Istilah terburuknya, datar. Hampa. Larson tampak sudah berdedikasi tinggi memainkan tokohnya, hanya saja cerita seperti tidak pasti mau dibawa ke mana. Setelah kita diajak bernostalgia 90an dengan tempat rental video, kita ketawa dengan komedi Vers dengan Fury, cerita berubah menjadi tentang dua sahabat cewek yang sudah lama terpisah; elemen fish-out-of-waternya menguap begitu saja. Vers menjadi tidak lebih dari karakter yang kaku. Penggemar WWE yang menonton film ini pasti menangkap kemiripan antara Vers dengan Ronda Rousey yang hanya seperti disuruh berdiri menunjukkan tampang antara bingung dan marah. Sesungguhnya sebuah kesempatan yang besar untuk mengambil resiko saat kita punya cerita dengan elemen tokoh yang punya masa lalu yang tak mampu ia ingat, dan mereka berusaha menyusun kembali kepingan ingatan tersebut. Lihat apa yang dilakukan Memento (2000). Terlalu jauh? Well, lihat Alita: Battle Angel (2019). Kita belajar bersama tokoh Alita melalu aksi yang ia lakukan, melalui muscle-memory; somehow tubuhnya bisa bereaksi melawan android jahat dan dari aksi tersebut kita paham Alita dulunya seperti apa. Pada film Captain Marvel, masa lalu Vers dibeberkan lewat flashback, lewat dialog, lewat potongan adegan. I mean, enggak gaya amat. Alih-alih membiarkan tokohnya berkembang menjadi disukai dan sejajar dengan penonton, film ini membangun Vers sebagai sosok yang nun-jauh di atas yang lain dan harus didukung karena, lihat guys, dia baik-pinter-cakep-dan-kuat. Aku tidak menemukan alasan kenapa mereka tidak bisa membuat pendekatan dan bangunan cerita dan tokoh menjadi lebih menantang serta accessible. Seperti elemen makhluk pengubah-wujud yang ada dalam film ini; arahan tokoh ini juga hambar, mereka seharusnya bisa dibuat lebih menarik dengan segala misteri dan kebingungan dan muslihat, tapi aku bisa memaklumi kurang penggaliannya karena kita sudah melihat hal yang serupa pada Loki dalam dunia Thor.

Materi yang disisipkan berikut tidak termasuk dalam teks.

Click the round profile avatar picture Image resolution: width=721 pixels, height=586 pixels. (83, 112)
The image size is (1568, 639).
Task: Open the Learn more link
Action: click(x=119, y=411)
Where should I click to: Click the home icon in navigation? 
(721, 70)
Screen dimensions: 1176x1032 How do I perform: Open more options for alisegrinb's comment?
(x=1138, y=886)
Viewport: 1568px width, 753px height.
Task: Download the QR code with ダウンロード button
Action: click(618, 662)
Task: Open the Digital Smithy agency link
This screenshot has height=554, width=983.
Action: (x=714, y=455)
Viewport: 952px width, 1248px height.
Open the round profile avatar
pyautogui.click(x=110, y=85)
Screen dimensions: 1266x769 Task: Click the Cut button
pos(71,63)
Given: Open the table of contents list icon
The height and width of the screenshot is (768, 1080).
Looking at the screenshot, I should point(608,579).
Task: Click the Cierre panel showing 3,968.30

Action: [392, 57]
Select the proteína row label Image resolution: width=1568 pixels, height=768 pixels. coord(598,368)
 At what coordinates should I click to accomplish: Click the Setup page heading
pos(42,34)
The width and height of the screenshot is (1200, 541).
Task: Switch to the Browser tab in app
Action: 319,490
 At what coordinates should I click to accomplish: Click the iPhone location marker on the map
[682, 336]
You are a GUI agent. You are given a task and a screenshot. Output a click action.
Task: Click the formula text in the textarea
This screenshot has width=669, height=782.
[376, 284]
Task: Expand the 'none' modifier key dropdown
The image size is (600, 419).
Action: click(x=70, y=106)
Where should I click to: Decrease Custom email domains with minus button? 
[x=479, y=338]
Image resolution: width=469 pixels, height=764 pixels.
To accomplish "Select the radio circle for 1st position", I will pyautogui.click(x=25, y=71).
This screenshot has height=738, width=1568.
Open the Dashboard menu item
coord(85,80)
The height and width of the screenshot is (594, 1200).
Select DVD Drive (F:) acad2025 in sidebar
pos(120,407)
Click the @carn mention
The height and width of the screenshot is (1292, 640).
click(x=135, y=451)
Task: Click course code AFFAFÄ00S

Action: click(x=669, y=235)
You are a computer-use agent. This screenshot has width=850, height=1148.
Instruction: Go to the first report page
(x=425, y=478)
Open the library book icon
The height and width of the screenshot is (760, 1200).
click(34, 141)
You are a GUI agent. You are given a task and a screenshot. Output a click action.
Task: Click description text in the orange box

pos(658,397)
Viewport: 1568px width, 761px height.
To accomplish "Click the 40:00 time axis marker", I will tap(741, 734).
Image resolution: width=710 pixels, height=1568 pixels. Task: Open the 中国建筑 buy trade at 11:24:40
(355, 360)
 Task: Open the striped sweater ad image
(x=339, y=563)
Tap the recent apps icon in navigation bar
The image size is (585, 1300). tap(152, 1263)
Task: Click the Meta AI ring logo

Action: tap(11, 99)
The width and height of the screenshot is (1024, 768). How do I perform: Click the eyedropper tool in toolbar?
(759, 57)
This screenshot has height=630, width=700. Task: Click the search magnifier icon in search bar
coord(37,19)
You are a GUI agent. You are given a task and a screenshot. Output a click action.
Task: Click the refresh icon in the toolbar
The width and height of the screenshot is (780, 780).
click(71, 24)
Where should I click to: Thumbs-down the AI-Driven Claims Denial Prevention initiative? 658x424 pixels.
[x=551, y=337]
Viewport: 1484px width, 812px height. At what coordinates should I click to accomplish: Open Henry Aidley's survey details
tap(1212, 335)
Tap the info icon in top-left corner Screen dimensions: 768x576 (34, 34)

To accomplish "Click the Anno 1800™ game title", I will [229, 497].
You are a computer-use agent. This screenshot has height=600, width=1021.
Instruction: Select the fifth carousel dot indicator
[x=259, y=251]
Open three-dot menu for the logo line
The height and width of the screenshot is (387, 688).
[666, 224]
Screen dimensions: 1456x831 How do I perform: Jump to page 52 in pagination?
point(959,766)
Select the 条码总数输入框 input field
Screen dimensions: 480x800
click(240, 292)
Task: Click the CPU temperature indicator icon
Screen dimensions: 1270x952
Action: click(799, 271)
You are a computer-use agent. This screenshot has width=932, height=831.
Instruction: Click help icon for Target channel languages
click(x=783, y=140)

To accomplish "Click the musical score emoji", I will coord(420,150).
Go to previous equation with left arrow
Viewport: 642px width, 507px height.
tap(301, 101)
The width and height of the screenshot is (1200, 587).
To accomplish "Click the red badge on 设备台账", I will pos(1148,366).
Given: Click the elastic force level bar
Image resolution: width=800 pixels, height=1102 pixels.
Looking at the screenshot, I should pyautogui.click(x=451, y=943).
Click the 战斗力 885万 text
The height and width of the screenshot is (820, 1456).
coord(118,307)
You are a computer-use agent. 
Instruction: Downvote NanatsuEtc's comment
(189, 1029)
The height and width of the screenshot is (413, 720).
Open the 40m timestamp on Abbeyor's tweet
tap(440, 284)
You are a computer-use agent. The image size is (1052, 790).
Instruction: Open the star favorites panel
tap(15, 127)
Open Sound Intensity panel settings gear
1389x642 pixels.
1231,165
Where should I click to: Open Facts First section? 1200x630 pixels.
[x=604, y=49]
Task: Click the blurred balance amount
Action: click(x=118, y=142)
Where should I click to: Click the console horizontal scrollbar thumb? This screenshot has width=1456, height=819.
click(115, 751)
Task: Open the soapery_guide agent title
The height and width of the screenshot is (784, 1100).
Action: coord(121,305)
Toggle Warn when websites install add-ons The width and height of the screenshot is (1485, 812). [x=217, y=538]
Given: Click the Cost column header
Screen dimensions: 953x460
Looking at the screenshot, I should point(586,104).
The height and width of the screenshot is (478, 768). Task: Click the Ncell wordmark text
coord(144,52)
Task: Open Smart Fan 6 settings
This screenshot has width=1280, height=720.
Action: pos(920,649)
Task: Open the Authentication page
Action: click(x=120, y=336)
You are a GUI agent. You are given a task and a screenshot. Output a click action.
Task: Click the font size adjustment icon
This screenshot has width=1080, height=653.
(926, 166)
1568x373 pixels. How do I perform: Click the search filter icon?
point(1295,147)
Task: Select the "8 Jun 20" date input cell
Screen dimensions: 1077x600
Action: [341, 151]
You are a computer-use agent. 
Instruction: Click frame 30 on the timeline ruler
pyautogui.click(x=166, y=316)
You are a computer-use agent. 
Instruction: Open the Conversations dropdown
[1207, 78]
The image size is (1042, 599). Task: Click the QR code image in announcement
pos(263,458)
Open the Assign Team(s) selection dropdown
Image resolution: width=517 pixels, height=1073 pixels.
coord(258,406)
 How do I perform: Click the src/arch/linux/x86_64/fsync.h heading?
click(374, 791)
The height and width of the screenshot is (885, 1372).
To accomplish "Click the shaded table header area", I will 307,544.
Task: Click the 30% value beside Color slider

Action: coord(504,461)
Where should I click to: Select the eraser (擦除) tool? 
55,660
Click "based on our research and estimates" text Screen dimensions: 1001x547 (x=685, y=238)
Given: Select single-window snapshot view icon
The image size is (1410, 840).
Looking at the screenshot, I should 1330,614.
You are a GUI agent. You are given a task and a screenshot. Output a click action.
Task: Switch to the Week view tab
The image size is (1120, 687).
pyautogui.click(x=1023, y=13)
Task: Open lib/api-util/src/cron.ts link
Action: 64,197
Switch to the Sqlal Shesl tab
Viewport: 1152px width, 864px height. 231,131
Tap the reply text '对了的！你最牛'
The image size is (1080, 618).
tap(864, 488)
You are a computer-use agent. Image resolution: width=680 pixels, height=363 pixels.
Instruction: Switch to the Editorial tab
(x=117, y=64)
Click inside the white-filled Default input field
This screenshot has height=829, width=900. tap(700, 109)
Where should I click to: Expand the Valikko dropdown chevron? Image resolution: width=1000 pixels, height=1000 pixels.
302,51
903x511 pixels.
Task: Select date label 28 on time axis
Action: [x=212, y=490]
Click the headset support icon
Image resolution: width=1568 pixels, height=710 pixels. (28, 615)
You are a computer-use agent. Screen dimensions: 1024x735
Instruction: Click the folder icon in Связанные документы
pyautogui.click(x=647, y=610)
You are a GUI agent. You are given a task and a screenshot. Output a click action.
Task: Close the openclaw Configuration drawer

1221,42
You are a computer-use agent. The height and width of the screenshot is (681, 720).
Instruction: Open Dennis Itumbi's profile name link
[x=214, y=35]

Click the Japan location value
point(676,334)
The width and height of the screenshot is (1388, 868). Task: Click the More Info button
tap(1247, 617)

sehubungan dengan itu, mungkin aku harus segera mengecek kucingku alien atau bukan

 

 

Marvel Cinematic Universe sudah sering mengambil penulis dan sutradara dari film indie dan memberikan mereka kesempatan untuk menunjukkan sinarnya. Lucunya, Anna Boden dan Ryan Fleck yang dipilih untuk menangani film ini lebih kayak tamu yang masih malu-malu padahal udah dipersilahkan masuk dan makan-minum apapun, ngapain aja sama yang punya rumah. Mereka seperti terpaku pada gaya Marvel. Sehingga gaya mereka sendiri enggak keluar sama sekali. Tengok betapa vibrant dan penuh warnanya Thor: Ragnarok (2017) di tangan Taika Waititi. Atau kerja James Gunn memvisualkan dua film Guardians of the Galaxy. Mereka membuat apa yang sudah punya gaya, menjadi lebih bergaya lagi. Captain Marvel mendapat perlakuan dan arahan yang begitu standar sehingga pada beberapa titik filmnya nyaris terasa seperti berubah wujud menjadi film-film yang pernah kutonton. Adegan memori Vers diacak-acak mengingatkanku pada adegan Harry Potter yang dibaca pikirannya oleh Snape. Adegan kejar-kejaran pesawatnya hampir membuatku merasa lagi nonton Star Wars. Dan adegan berantemnya, well, selain adegan berantem dengan tangan bermetal yang kusebut tadi, Captain Marvel tidak menyuguhkan sesuatu yang membekas di ingatan. Bahkan terkadang perlakuan adegan kelahinya, koreografinya, sukar untuk diikuti.

 

 

 

Film superhero Marvel paling malu-malu kucing yang pernah ada. Untungnya gak sampai malu-maluin, sih. Cuma datar saja. Seperti Vers, film ini butuh untuk menjadi lebih bebas lagi. Karena dia punya potensi, seperti yang terlihat menjelang pertengahan dan menjelang penghabisan. Ceritanya sebenarnya juga enggak datar-datar amat, ada beberapa agenda yang berusaha diselipkan, karena begitulah lumrahnya film superhero masa kini; selalu ada sisipan agenda yang mengomentari keadaan sosial kita dan semacamnya. Film ini masih bisa menghibur penonton; baik itu penonton biasa, penonton anak-anak, maupun penonton nerd kayak aku. Jarang-jarang ada cerita pahlawan super yang tokoh utamanya cewek, kan. Hanya saja memang inner beauty yang dipunya kurang tergali, lantaran pembuat film ini tidak berani mengeluarkan suaranya sendiri. Cuma seperti mereka ditugaskan membuat film untuk memperkenalkan siapa Captain Marvel untuk episode terakhir Avengers, dan mereka melakukannya. Hanya itu. Dan kita bisa sesegera mungkin move on nungguin tanggal tayang film berikutnya.
The Palace of Wisdom gives 6 out of 10 gold star for CAPTAIN MARVEL.

 

 

 

 

 

 

That’s all we have for now.
Menurut kalian seberapa penting sih emosi dilibatkan dalam tindakan atau pekerjaan kita? Apakah memang ada pekerjaan yang sama sekali enggak perlu melibatkan emosi? Apakah ada logika dalam menggunakan perasaan?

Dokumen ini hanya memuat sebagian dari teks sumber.